The char** type will be used for reading and writing strings. When reading strings, it is expected that the array is created of the correct size and ValuesIO will just create the individual strings for each row. The application should call CPLFree on each of the strings before de-allocating the array.
These methods will be available from C as GDALRATValuesIOAsDouble, GDALRATValuesIOAsInteger and GDALRATValuesIOAsString.
This is also an opportunity to remove unused functions on the attribute table such as GetRowMin(), GetRowMax() and GetColorOfValue().
The Python bindings will be altered so ValuesIO will be supported using numpy arrays for the data with casting of types as appropriate. Strings will be supported using the numpy support for string arrays.
The proposed additions will extend the C API. However, the C++ binary interface will be broken and so GDAL 2.0 is suggested as an appropriate time to introduce the changes.

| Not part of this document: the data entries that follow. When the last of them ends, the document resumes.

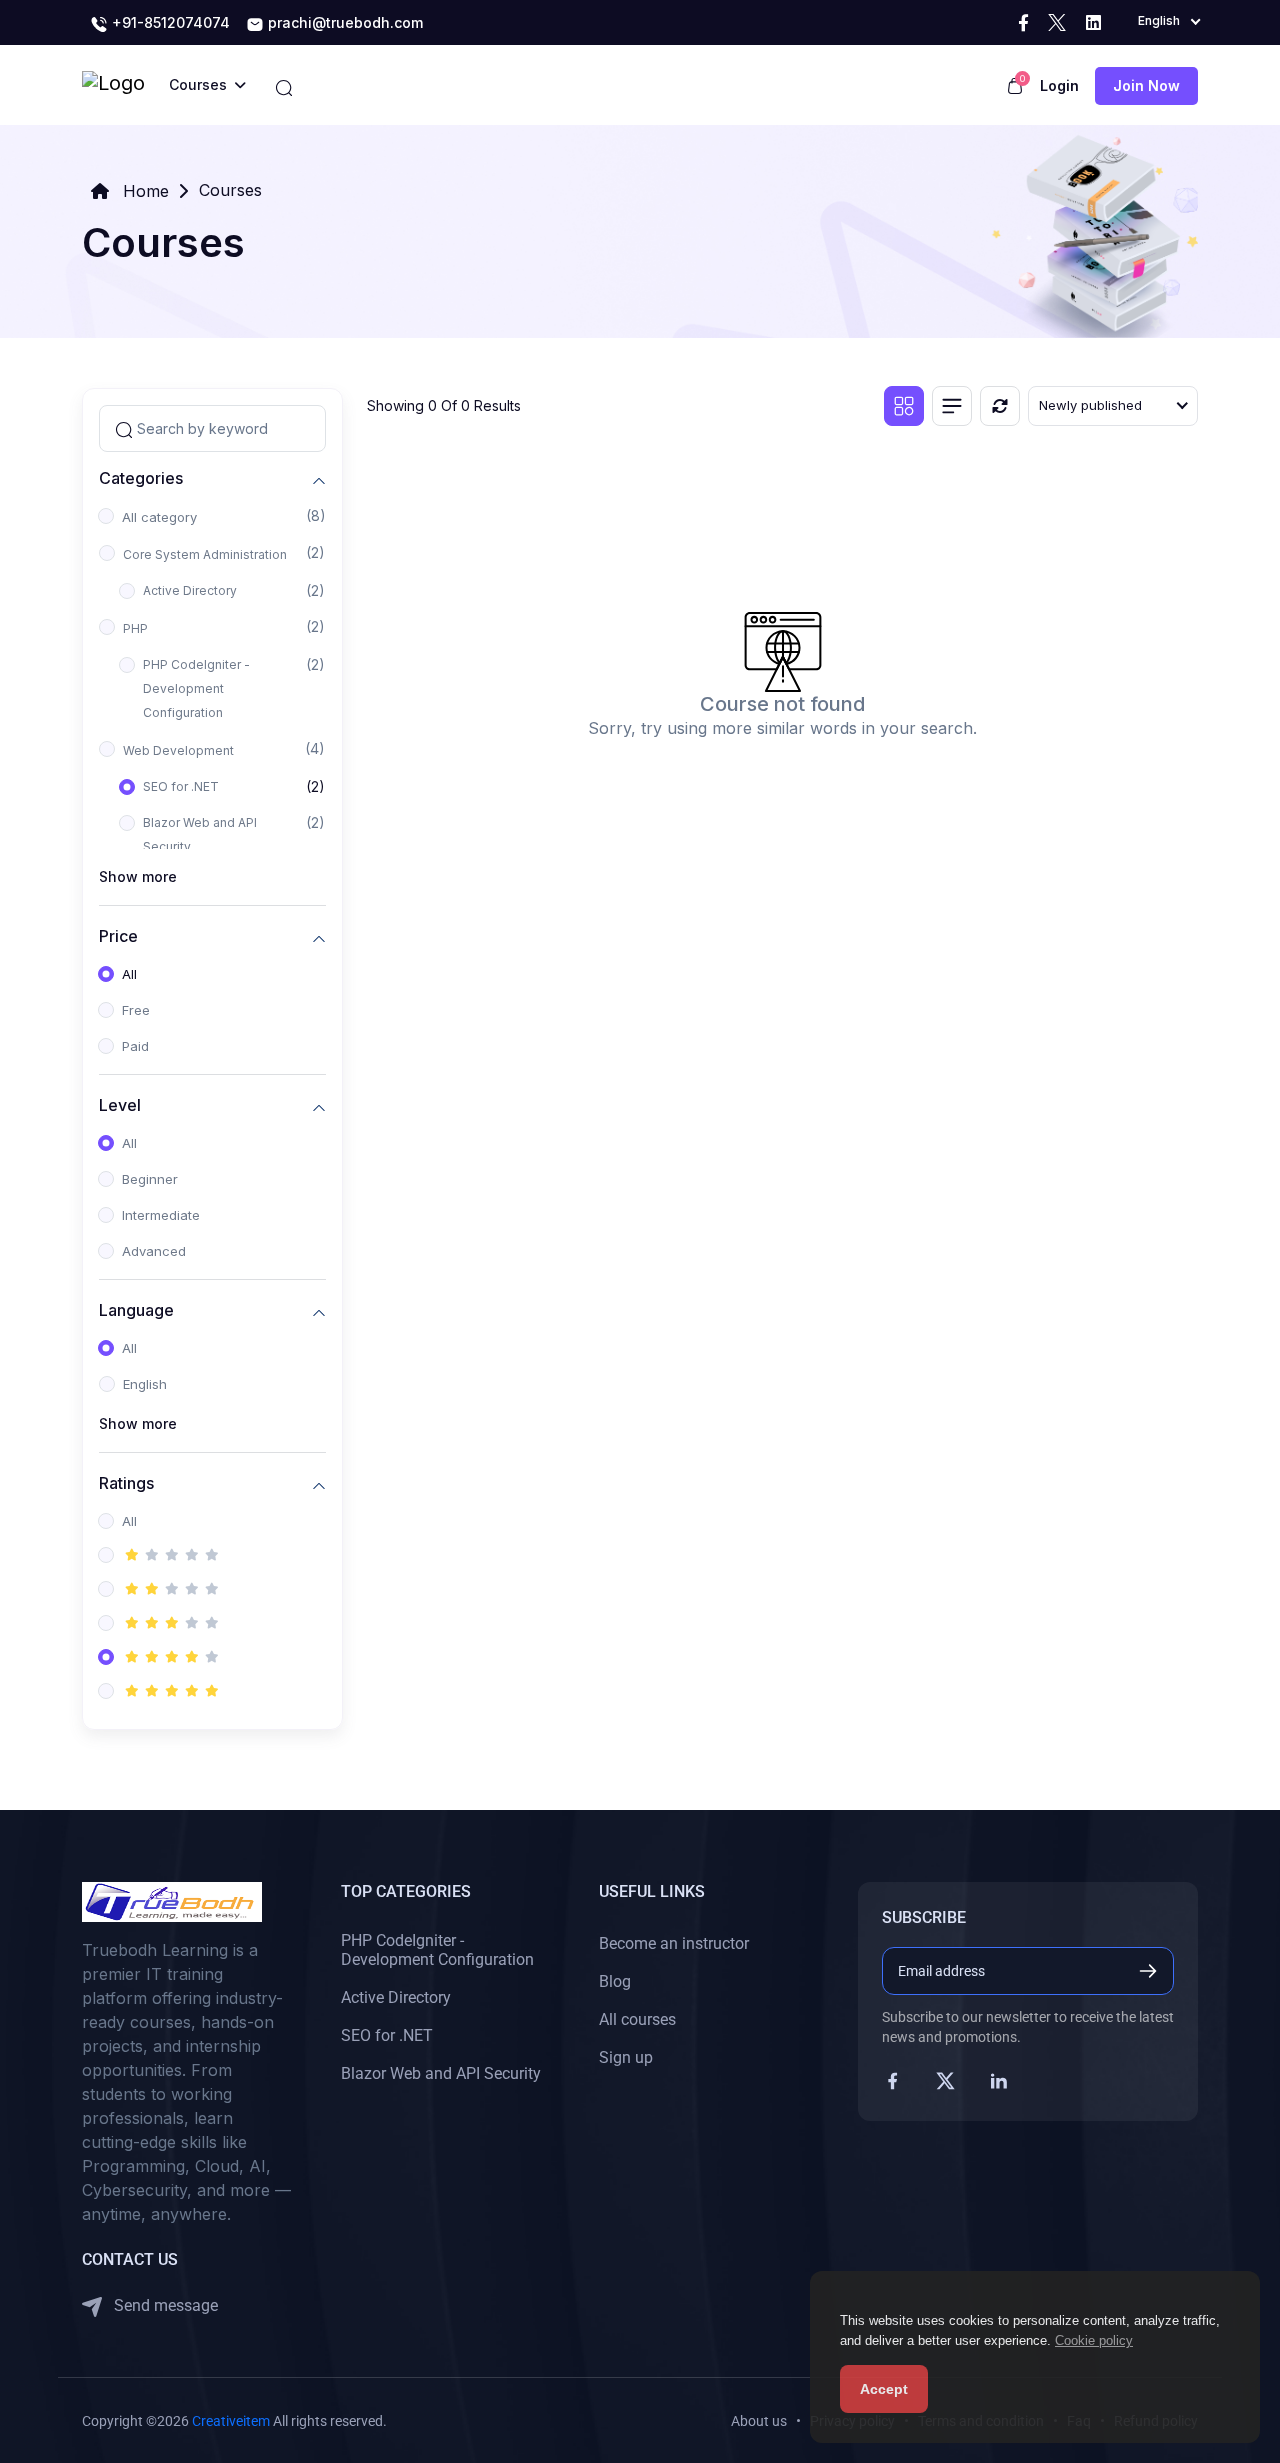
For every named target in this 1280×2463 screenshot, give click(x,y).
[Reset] (1000, 406)
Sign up (626, 2057)
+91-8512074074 (169, 22)
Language (136, 1309)
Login (1059, 85)
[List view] (952, 406)
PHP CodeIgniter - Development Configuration (196, 688)
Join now (1146, 85)
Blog (615, 1981)
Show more (138, 876)
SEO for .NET (181, 786)
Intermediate (161, 1215)
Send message (164, 2305)
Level (120, 1104)
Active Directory (190, 590)
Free (136, 1010)
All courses (637, 2019)
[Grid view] (904, 406)
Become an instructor (674, 1943)
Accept (884, 2389)
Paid (135, 1046)
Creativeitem (231, 2421)
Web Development (178, 750)
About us (759, 2421)
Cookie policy (1094, 2340)
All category (159, 517)
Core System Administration (205, 554)
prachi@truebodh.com (343, 22)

Care will be taken to still support the use of Clone() and Serialize() in derived implementations of the GDALRasterAttributeTable class as these are called by existing code. For implementations where the table is not held in memory these may fail if the table is larger than some suitable limit (for example, GetRowCount() * GetColCount() < 1 000 000). Clone() should return a instance of GDALDefaultRasterAttributeTable to prevent problems with sharing memory between objects.
Existing code may need to be altered to use create instances of GDALDefaultRasterAttributeTable rather than GDALRasterAttributeTable if an in memory implementation is still required.
Impact on Drivers
The HFA driver will be updated to support all aspects of the new interface, such as the new functions and reading/writing upon request. Other drivers will be modified to continue to use the in memory implementation (GDALDefaultRasterAttributeTable).
The Python autotest suite will be extended to test the new API, both for the default implementation and specialised implementation in the HFA driver.
We (Sam Gillingham and Pete Bunting) are prepared undertake the work required and have it ready for inclusion in GDAL 1.11 There needs to be a discussion on the names of the methods and on the internal logic of the methods.
Ticket #5129 has been opened to track the progress of this RFC.